Aside from fueling a personal debate between the two of you, what does this discussion have to do with Linux Security, especially as it pertains to the mission of LQ.org?
One of you should know by now that this is the sort of tangent that gets threads closed. The other seems to like making antagonistic posts that border on making things personal and I don't mean just in this thread. It wouldn't surprise me in the least to see this thread take a nice long nap, which would not be fair to the OP and several others who have a vested interest in this topic.
Aside from fueling a personal debate between the two of you, what does this discussion have to do with Linux Security, especially as it pertains to the mission of LQ.org?
One of you should know by now that this is the sort of tangent that gets threads closed. The other seems to like making antagonistic posts that border on making things personal and I don't mean just in this thread. It wouldn't surprise me in the least to see this thread take a nice long nap, which would not be fair to the OP and several others who have a vested interest in this topic.
+1 from me.
That said, even though this thread is InfoSec-themed it's just way too non-Linux and therefore I've made an executive decision to move it to General (I will, however, leave a permanent redirect behind in LQSEC). The same rules (no personal attacks, etc.) apply in General, so all thread participants are reminded to keep things civil and on topic.
As far as the general topic of "e-mail security" is concerned (for any future Gentle Readers who get this far ... "hello!") ...
(1) E-mail is routinely transported among mail servers using 'https' encryption, or through VPN (Virtual Private Networking) links, so that the general communications that takes place between the various servers is both encrypted and authenticated. (More about that in a moment...) But the message content, itself, of each message is routinely sent "in the clear." In other words, the mail server can ascertain the content of the message while handling it. This is the capability that Google, e.g. now seeks to exploit for marketing purposes. (But it has always been there.) Furthermore, messages are often stored in unencrypted form, making them vulnerable to disclosure at any time in the future ... hence, "WikiLeaks."

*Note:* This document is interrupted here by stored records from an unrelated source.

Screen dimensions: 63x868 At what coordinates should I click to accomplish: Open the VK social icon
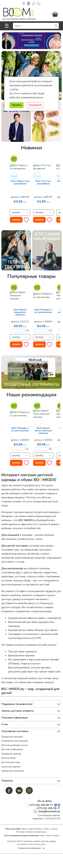19,790
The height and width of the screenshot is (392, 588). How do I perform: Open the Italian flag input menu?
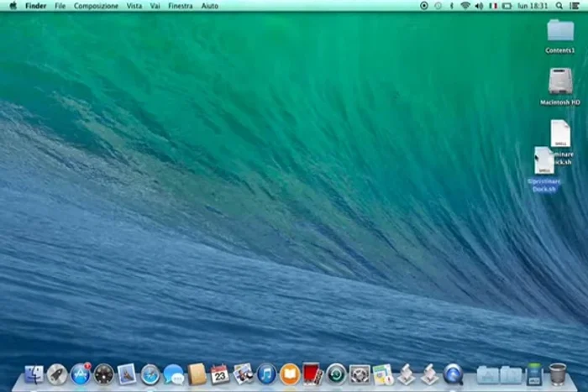coord(494,6)
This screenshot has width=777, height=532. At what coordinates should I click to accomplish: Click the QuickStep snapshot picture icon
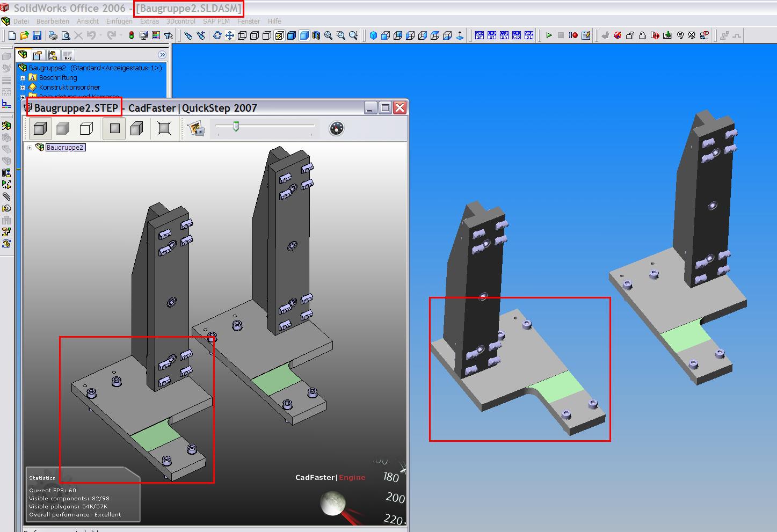[197, 128]
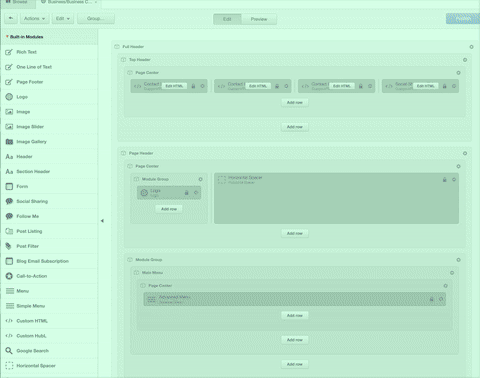Switch to Edit mode tab
Image resolution: width=480 pixels, height=378 pixels.
(227, 19)
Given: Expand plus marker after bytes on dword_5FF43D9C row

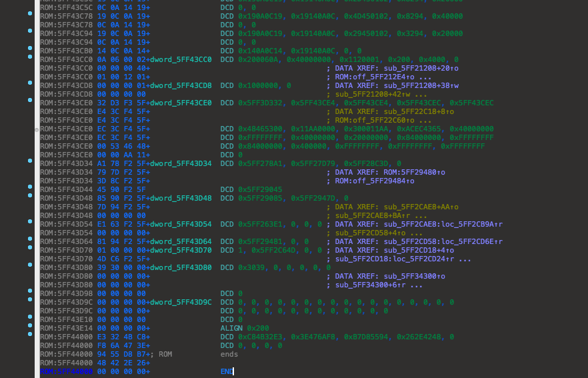Looking at the screenshot, I should (147, 302).
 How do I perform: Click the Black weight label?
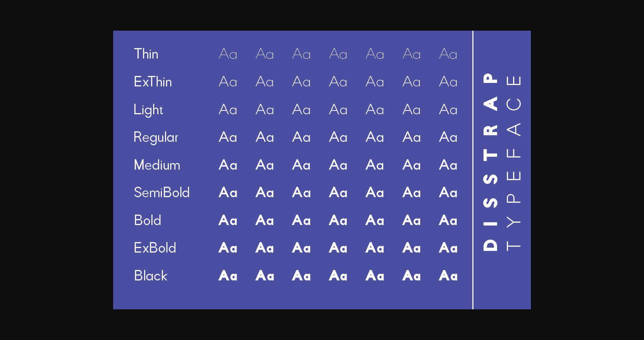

(2) E-mail content can easily be secured through the use of standard facilities that are supported (either directly, or through plug-ins) by every e-mail client program out there. Two of the most commonly used types are:
S/MIME
GPG
To the mail-server, and to an "unaware" e-mail client, an encrypted message appears as an empty message with an unreadable attachment.
Encryption technology provides you with two fundamental capabilities: privacy, and message integrity:
Privacy: Your message is encrypted using strong commercial-grade encryption, using methods that are entirely open and public, and peer-reviewed.
Message integrity: Also known as "message signing," this ensures that the message has not been forged or tampered with. Encrypted messages are always signed, but messages can be signed without being encrypted.
All of these systems employ public-key infrastructure (PKI), which involves the use of two keys, one that is "private" and one or more that are "public." A message encrypted with one can only be decrypted with the other, and vice-versa. Public keys are commonly stored on keyservers, which let you refer to a key by its signature, or fingerprint.
Let's say that Alice and Bob want to send secure e-mails to one another:
They both generate private keys, encrypting them with a password so that if Eve (the quintessential "eavesdropper") steals their laptops, she won't get the keys. Next, they use those private keys to produce private keys which are published to a keyserver.
Now, they send digitally signed (but not encrypted) messages to one another: [i]"Alice, my keysig is 12345678." "Thank you, Bob. Mine is 9ABCDEF1." Not trusting that Eve hasn't intercepted that message to substitute a keysig of her own (thus placing herself as the "(wo)man in the middle," Alice and Bob retrieve the keys and use them to check the signatures of the messages they just received. The signature checks out: the messages did come from Alice or Bob, and not Eve.
Alice and Bob each store the keys into their e-mail programs and associate them with the appropriate recipients in their address books, so that (if they wish), every message they now send to one another will be digitally signed and encrypted (or, just signed). Eve, and the various mail servers, can handle the messages but cannot discern their content. For Alice and Bob, however, the messages pop open instantly, along with a message that confirms the message's source and integrity. Each of them knows that the messages are private, that they were received exactly as-tendered, and that they actually came from the purported source. It's just as "transparent" and "easy" as using a secure web-site.
If at any time a key is compromised, or Alice leaves the company or what-have-you, a key can be repudiated to notify all concerned that henceforth the key should not be honored.
Of course, Alice and Bob's company could employ encryption technologies in their mail servers, instead of or in addition to whatever encryption they may use on their own. Key management can be centralized, through a variety of techniques, and integrated into the centrally managed security practices of the company at large. Since e-mails these days are very important in terms of future litigation, many companies now digitally sign and encrypt every message so that they can argue that a message produced by a litigant is, in fact, a forgery. (Especially sensitive messages, e.g. those used by senior executives or Board members, may employ additional layers of protection.)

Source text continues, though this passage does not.